WHERE IS HE? MTC's 'Waiting for Godot' tops our theater critic's 2013 list.
Of the 70-something plays I see each year, I am asked every December to select 10 that were my favorites. That's an interesting concept, favorites.
My favorite pet of all time was Waldo, a seriously flawed example of canine scrounginess, wholly unexceptional except for one detail: I loved him. I suspect he was no worthier than any other dog, and I'm sure that the experts who judge dog shows would scoff were I to suggest that Waldo deserved to be thought of as the best. But we love what we love.
Once a year, I set aside my analysis and simply name the 10 shows that got to me the most, made me laugh the hardest or cry the longest or think the juiciest thoughts. Some of these might truly belong on a list of the best shows of the year (some were awesome!), but that's another list. These are my own personal, most-loved shows.
1. 'Waiting for Godot' (Marin Theater Company) Director Jasson Minadakis took one of the theater's most minimalistic plays and stripped it down to almost nothing but the words, then put those words into the mouths of four brilliant actors. Gorgeously staged, it took audiences on a journey of absurdist extremes. Wonderfully done.
2. 'The Price' (Cinnabar Theater) A brilliant Charles Siebert almost stole Arthur Miller's well-crafted drama from his three co-stars, but under the poetic direction of Sheri Lee Miller, actors John Shillington, Madeleine Ashe and Samson Hood (in his best-ever performance) kept stealing it back.
3. 'The Sound of Music' (Mountain Play) The Bay Area's largest stage (atop Mt. Tamalpais) was put to spectacular use in Rodgers and Hammerstein's beloved classic, from cars and motorcycles driving across massive pivoting sets to the von Trapp family climbing an actual mountain in the rousing and lovely finale.
4. 'The Shape of Things' (Main Stage West) It was a strong year for Keith Baker, who rocked as Caliban in Sebastopol Shakespeare Festival's Tempest but had already given one of the year's best performances in David Lear's production of Neil LaBute's social satire about art, love and other forms of emotional manipulation.

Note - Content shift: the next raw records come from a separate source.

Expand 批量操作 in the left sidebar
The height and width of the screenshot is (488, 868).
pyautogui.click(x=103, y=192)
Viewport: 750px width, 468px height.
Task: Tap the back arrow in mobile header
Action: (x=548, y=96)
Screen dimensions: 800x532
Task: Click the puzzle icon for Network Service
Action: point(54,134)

5. 'Red' (Sixth Street Playhouse) Charlie Siebert again, directed by Craig Miller, paired with actor Ryan Schabach's in John Logan's astonishingly good examination of the work and ideas of artist Mark Rothko.
6. 'This Is Our Youth' (Main Stage West) Sex. Drugs. Foul language. Toasters. Ken Lonergan's affectionately fierce story of three rudderless young people, directed Keith Baker, was as shocking as it was entertaining.
7. 'La Cage aux Folles' (Cinnabar Theater) Sheri Lee Miller (who directed the above-mentioned Price and The Tempest) scored yet again with a deeply moving, emotionally grounded spin on Harvey Fierstein and Jerry Herman's hilarious musical. Actors Michael Van Why and Stephen Walsh were wonderfully real.
8. 'Romeo and Juliet' (Actors Basement) Directed by Merlyn Q. Sell, this gender-bending presentation of Shakespeare's tragic romance was cleverly staged on two sides of a window, with scenes performed simultaneously to stunning, sexy and often eye-opening effect.
9. 'Shrek: The Musical' and 'Pirates of Penzance' (Summer Repertory Theater) SRT's strongest season in years included two supremely charming shows which worked as a pair (so I'm including them as one). Shrek: The Musical, directed by James Newman, transported the nasty-nice animated film onto the stage with a sly social message about equality and speaking truth to power. Gilbert and Sullivan's Pirates of Penzance, directed by Brian J. Marcum, was played with giddy enthusiasm and lighthearted glee.
10. 'The Spanish Tragedy' (Marin Shakespeare Company) Thomas Kyd's seldom-produced play, as directed by Lesley Currier, was a wild ride of a show, alternately violent and funny, poetic and crude, a memorably rip-roaring history lesson that had audiences buzzing from start to finish.